---------- Records provided ----------

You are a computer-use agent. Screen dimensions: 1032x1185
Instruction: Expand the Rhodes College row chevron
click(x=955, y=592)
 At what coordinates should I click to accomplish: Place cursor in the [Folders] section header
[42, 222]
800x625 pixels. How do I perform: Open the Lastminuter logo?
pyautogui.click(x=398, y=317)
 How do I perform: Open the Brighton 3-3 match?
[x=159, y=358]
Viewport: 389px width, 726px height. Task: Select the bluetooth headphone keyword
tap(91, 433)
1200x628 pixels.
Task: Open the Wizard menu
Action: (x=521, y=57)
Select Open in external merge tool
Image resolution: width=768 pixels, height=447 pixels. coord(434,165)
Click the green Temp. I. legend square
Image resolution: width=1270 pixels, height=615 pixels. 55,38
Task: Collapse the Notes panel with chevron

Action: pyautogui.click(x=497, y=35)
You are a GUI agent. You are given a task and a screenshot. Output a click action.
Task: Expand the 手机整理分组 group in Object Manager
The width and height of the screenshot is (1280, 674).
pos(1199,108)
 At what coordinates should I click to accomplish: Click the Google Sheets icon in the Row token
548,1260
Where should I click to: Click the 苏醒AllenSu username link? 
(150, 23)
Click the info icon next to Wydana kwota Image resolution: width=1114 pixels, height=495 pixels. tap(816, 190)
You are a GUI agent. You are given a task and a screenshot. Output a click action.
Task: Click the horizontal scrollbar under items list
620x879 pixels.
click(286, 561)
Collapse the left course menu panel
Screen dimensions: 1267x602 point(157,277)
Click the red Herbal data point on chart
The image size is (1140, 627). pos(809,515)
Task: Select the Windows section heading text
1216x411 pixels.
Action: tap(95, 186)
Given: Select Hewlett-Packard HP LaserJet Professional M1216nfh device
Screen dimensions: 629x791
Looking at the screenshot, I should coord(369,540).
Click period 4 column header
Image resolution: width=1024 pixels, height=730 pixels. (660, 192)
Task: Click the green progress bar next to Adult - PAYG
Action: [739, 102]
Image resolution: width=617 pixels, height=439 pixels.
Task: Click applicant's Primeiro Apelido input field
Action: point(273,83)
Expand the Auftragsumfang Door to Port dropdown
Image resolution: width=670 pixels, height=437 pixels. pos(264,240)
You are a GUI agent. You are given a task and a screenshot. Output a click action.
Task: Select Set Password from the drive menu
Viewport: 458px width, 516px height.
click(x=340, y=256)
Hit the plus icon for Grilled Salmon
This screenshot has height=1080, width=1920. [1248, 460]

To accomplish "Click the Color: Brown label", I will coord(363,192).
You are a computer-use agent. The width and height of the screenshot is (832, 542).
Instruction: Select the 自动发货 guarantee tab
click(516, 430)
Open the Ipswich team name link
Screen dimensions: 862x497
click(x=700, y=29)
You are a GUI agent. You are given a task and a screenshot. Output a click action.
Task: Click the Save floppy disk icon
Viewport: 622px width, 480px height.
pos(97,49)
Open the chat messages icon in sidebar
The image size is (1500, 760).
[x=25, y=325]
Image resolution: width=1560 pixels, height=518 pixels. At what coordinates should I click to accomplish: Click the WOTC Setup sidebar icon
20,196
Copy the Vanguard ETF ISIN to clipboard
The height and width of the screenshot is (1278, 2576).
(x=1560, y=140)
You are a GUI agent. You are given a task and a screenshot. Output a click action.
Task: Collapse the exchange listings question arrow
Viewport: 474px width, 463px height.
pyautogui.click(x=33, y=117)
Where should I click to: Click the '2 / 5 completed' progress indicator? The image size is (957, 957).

----------

Copy the records above exactly, please, but only from the first line through the line containing "Given: Select Hewlett-Packard".

You are a computer-use agent. Screen dimensions: 1032x1185
Instruction: Expand the Rhodes College row chevron
click(x=955, y=592)
 At what coordinates should I click to accomplish: Place cursor in the [Folders] section header
[42, 222]
800x625 pixels. How do I perform: Open the Lastminuter logo?
pyautogui.click(x=398, y=317)
 How do I perform: Open the Brighton 3-3 match?
[x=159, y=358]
Viewport: 389px width, 726px height. Task: Select the bluetooth headphone keyword
tap(91, 433)
1200x628 pixels.
Task: Open the Wizard menu
Action: (x=521, y=57)
Select Open in external merge tool
Image resolution: width=768 pixels, height=447 pixels. coord(434,165)
Click the green Temp. I. legend square
Image resolution: width=1270 pixels, height=615 pixels. 55,38
Task: Collapse the Notes panel with chevron

Action: pyautogui.click(x=497, y=35)
You are a GUI agent. You are given a task and a screenshot. Output a click action.
Task: Expand the 手机整理分组 group in Object Manager
The width and height of the screenshot is (1280, 674).
pos(1199,108)
 At what coordinates should I click to accomplish: Click the Google Sheets icon in the Row token
548,1260
Where should I click to: Click the 苏醒AllenSu username link? 
(150, 23)
Click the info icon next to Wydana kwota Image resolution: width=1114 pixels, height=495 pixels. tap(816, 190)
You are a GUI agent. You are given a task and a screenshot. Output a click action.
Task: Click the horizontal scrollbar under items list
620x879 pixels.
click(286, 561)
Collapse the left course menu panel
Screen dimensions: 1267x602 point(157,277)
Click the red Herbal data point on chart
The image size is (1140, 627). pos(809,515)
Task: Select the Windows section heading text
1216x411 pixels.
Action: tap(95, 186)
Given: Select Hewlett-Packard HP LaserJet Professional M1216nfh device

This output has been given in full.